Des éruptions dessinées par les premiers ardéchois ?
Le secteur où nous nous trouvons comprend de nombreux maar. Celui de Borée est cependant le plus ancien de la zone, avec ses 130 000 ans estimés. Les autres datent plutôt d’il y a 80 000 ans. D’autres sont encore plus récents, comme ceux de Jaujac et Thueyts qui datent d’entre 15 000 et 40 000 ans.
Tous ces volcans sont donc contemporains d’humains comme Sapiens, Néandertaliens et pré Néandertaliens (des traces de néandertaliens datant d’au moins 300 000 ans ont par exemple été retrouvées dans la grotte de Payre à Rompon). Il est d’ailleurs suggéré que des représentations d’éruptions soient présentes dans la grotte de Chauvet, puisque des gerbes ressemblant à des effusions de magma y ont été dessinées, mais cette hypothèse est débattue. De plus, nous ne connaissons pas précisément l’âge de nos volcans, et celui-ci fait souvent l’objet de discussions. Le volcan de Jaujac a par exemple été daté grâce à des morceaux de bois incendiés par son éruption, et donc grâce à la technique du carbone 14. Cette datation est cependant discutée, mais un consensus se fait sur le fait que le volcan lui-même s’est formé il y a entre 15 et 25 000 ans.
Chasse au trésors à la carrière
La carrière des Molines, où nous nous rendons, se trouve sur les bords du cratère. La roche exploitée est composée des projections du volcan : des bombes, des blocs arrachés à la cheminée du volcan… On produit du sable et des graviers de ces anciens débris, qui sont majoritairement granitiques. Ce site est classé à l’inventaire national, ce qui signifie que son exploitation est suivie, et que quand elle sera finie, le site sera maintenu pour pouvoir être étudié et vu par des visiteurs.
Grâce à une autorisation exceptionnelle obtenue par Bernard auprès de la direction de la carrière Delmonico Dorel, nous pouvons y entrer, à condition de rester éloignés de ses impressionnantes falaises de débris fins. Nous pouvons aussi fouiller un tas de roches destinées à produire du gravier, dans lequel on trouve de nombreux morceaux de granite, mais aussi des bombes volcaniques.

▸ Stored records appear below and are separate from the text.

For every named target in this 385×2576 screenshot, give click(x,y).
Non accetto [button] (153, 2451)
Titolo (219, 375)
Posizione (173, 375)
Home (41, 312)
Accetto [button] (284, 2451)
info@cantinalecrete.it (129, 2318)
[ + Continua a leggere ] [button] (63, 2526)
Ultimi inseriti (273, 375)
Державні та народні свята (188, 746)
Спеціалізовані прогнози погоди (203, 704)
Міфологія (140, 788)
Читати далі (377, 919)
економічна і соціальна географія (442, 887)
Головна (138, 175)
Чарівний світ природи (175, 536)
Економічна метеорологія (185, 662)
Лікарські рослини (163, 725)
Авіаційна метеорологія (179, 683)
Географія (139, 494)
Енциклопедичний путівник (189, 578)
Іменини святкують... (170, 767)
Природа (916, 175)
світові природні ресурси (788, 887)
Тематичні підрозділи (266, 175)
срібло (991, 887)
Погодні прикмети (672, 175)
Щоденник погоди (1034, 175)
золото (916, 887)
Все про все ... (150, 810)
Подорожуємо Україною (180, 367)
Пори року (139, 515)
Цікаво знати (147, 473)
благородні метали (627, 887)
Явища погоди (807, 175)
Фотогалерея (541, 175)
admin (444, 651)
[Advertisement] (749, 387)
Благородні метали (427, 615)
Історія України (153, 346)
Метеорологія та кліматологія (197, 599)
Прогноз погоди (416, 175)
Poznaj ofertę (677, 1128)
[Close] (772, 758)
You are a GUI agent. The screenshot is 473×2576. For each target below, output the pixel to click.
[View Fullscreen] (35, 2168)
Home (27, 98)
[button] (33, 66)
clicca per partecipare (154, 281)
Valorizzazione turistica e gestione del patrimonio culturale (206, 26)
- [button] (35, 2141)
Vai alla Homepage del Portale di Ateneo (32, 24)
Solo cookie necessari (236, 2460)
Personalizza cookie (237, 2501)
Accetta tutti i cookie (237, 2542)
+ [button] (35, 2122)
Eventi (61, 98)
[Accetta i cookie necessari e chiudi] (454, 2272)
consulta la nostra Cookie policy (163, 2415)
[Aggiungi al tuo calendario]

On fouille donc ici la structure interne du volcan, et quelques-uns de ses débris. Nous pouvons y trouver de la péridotite, morceau du manteau terrestre arraché par la lave au moment des éruptions et donc incluse dans du basalte. Nous les trouvons aussi sous forme de bombe, c’est-à-dire des blocs de basalte renfermant ces inclusions de péridotite. Pour savoir si une bombe contient bien de la péridotite, il faut la soupeser (et surtout avoir une bonne idée du poids qu’elle devrait faire si elle n’était faite que de basalte). C’est ainsi que Bernard saisit une bombe, et nous certifie que celle-ci contient de la péridotite. Il la casse en deux, et dedans, c’est bien la fameuse roche verte, avec ses minuscules cristaux verts d’olivine, qui lui donnent son aspect caractéristique. Bernard se saisit d’une autre bombe, et cette fois-ci annonce en la soupçonnant qu’elle contient de l’obsidienne. Quelle n’est pas notre surprise, quand il la casse, de bel et bien voir apparaître la pierre noire et vitreuse !
Parmi les découvertes, nos participants repartent ainsi avec de la péridotite, de l’obsidienne, mais aussi des pierres présentant de belles feuilles de micas, ou encore des colorations bien particulières.